● ABOUT THIS TASK: Write out the entries below once more, exactly.

● DATA LISTING:
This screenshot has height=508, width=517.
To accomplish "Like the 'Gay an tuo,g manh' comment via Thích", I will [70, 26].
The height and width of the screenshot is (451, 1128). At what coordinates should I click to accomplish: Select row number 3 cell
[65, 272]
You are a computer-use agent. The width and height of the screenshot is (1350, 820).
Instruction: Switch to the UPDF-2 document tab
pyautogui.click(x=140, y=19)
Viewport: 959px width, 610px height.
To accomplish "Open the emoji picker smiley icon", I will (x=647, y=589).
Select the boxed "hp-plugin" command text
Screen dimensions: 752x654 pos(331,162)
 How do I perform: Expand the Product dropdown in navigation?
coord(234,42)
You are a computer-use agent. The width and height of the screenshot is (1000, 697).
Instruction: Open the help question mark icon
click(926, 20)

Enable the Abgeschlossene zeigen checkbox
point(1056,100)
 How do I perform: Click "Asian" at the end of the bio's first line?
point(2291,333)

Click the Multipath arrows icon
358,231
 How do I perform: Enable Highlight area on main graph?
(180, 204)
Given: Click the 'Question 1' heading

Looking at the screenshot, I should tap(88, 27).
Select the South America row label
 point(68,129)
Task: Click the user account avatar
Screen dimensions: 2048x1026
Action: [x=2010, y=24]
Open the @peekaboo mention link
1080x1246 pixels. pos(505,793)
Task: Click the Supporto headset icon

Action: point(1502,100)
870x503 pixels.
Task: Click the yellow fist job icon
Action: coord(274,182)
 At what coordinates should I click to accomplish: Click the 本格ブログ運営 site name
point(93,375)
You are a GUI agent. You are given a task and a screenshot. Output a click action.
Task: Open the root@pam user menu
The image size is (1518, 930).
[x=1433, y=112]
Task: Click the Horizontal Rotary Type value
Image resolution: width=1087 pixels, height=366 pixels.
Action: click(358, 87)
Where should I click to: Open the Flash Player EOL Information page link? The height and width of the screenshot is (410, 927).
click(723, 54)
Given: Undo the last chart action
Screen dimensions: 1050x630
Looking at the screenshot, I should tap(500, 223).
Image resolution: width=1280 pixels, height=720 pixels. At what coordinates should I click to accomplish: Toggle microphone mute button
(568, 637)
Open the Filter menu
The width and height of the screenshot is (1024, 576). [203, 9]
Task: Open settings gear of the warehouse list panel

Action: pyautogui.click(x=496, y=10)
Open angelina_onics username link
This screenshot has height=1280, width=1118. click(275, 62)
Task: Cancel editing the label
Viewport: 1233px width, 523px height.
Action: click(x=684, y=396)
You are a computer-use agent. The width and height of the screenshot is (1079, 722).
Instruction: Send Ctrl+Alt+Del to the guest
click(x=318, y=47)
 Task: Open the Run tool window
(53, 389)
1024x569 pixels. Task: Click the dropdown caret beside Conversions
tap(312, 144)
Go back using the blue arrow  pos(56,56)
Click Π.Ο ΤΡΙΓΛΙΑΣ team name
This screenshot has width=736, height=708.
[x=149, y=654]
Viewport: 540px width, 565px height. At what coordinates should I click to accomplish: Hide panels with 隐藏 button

● RESULT:
This screenshot has height=508, width=517.
To accomplish "Like the 'Gay an tuo,g manh' comment via Thích", I will [70, 26].
The height and width of the screenshot is (451, 1128). At what coordinates should I click to accomplish: Select row number 3 cell
[65, 272]
You are a computer-use agent. The width and height of the screenshot is (1350, 820).
Instruction: Switch to the UPDF-2 document tab
pyautogui.click(x=140, y=19)
Viewport: 959px width, 610px height.
To accomplish "Open the emoji picker smiley icon", I will (x=647, y=589).
Select the boxed "hp-plugin" command text
Screen dimensions: 752x654 pos(331,162)
 How do I perform: Expand the Product dropdown in navigation?
coord(234,42)
You are a computer-use agent. The width and height of the screenshot is (1000, 697).
Instruction: Open the help question mark icon
click(926, 20)

Enable the Abgeschlossene zeigen checkbox
point(1056,100)
 How do I perform: Click "Asian" at the end of the bio's first line?
point(2291,333)

Click the Multipath arrows icon
358,231
 How do I perform: Enable Highlight area on main graph?
(180, 204)
Given: Click the 'Question 1' heading

Looking at the screenshot, I should tap(88, 27).
Select the South America row label
 point(68,129)
Task: Click the user account avatar
Screen dimensions: 2048x1026
Action: [x=2010, y=24]
Open the @peekaboo mention link
1080x1246 pixels. pos(505,793)
Task: Click the Supporto headset icon

Action: point(1502,100)
870x503 pixels.
Task: Click the yellow fist job icon
Action: coord(274,182)
 At what coordinates should I click to accomplish: Click the 本格ブログ運営 site name
point(93,375)
You are a GUI agent. You are given a task and a screenshot. Output a click action.
Task: Open the root@pam user menu
The image size is (1518, 930).
[x=1433, y=112]
Task: Click the Horizontal Rotary Type value
Image resolution: width=1087 pixels, height=366 pixels.
Action: click(358, 87)
Where should I click to: Open the Flash Player EOL Information page link? The height and width of the screenshot is (410, 927).
click(723, 54)
Given: Undo the last chart action
Screen dimensions: 1050x630
Looking at the screenshot, I should tap(500, 223).
Image resolution: width=1280 pixels, height=720 pixels. At what coordinates should I click to accomplish: Toggle microphone mute button
(568, 637)
Open the Filter menu
The width and height of the screenshot is (1024, 576). [203, 9]
Task: Open settings gear of the warehouse list panel

Action: pyautogui.click(x=496, y=10)
Open angelina_onics username link
This screenshot has height=1280, width=1118. click(275, 62)
Task: Cancel editing the label
Viewport: 1233px width, 523px height.
Action: click(x=684, y=396)
You are a computer-use agent. The width and height of the screenshot is (1079, 722).
Instruction: Send Ctrl+Alt+Del to the guest
click(x=318, y=47)
 Task: Open the Run tool window
(53, 389)
1024x569 pixels. Task: Click the dropdown caret beside Conversions
tap(312, 144)
Go back using the blue arrow  pos(56,56)
Click Π.Ο ΤΡΙΓΛΙΑΣ team name
This screenshot has width=736, height=708.
[x=149, y=654]
Viewport: 540px width, 565px height. At what coordinates should I click to accomplish: Hide panels with 隐藏 button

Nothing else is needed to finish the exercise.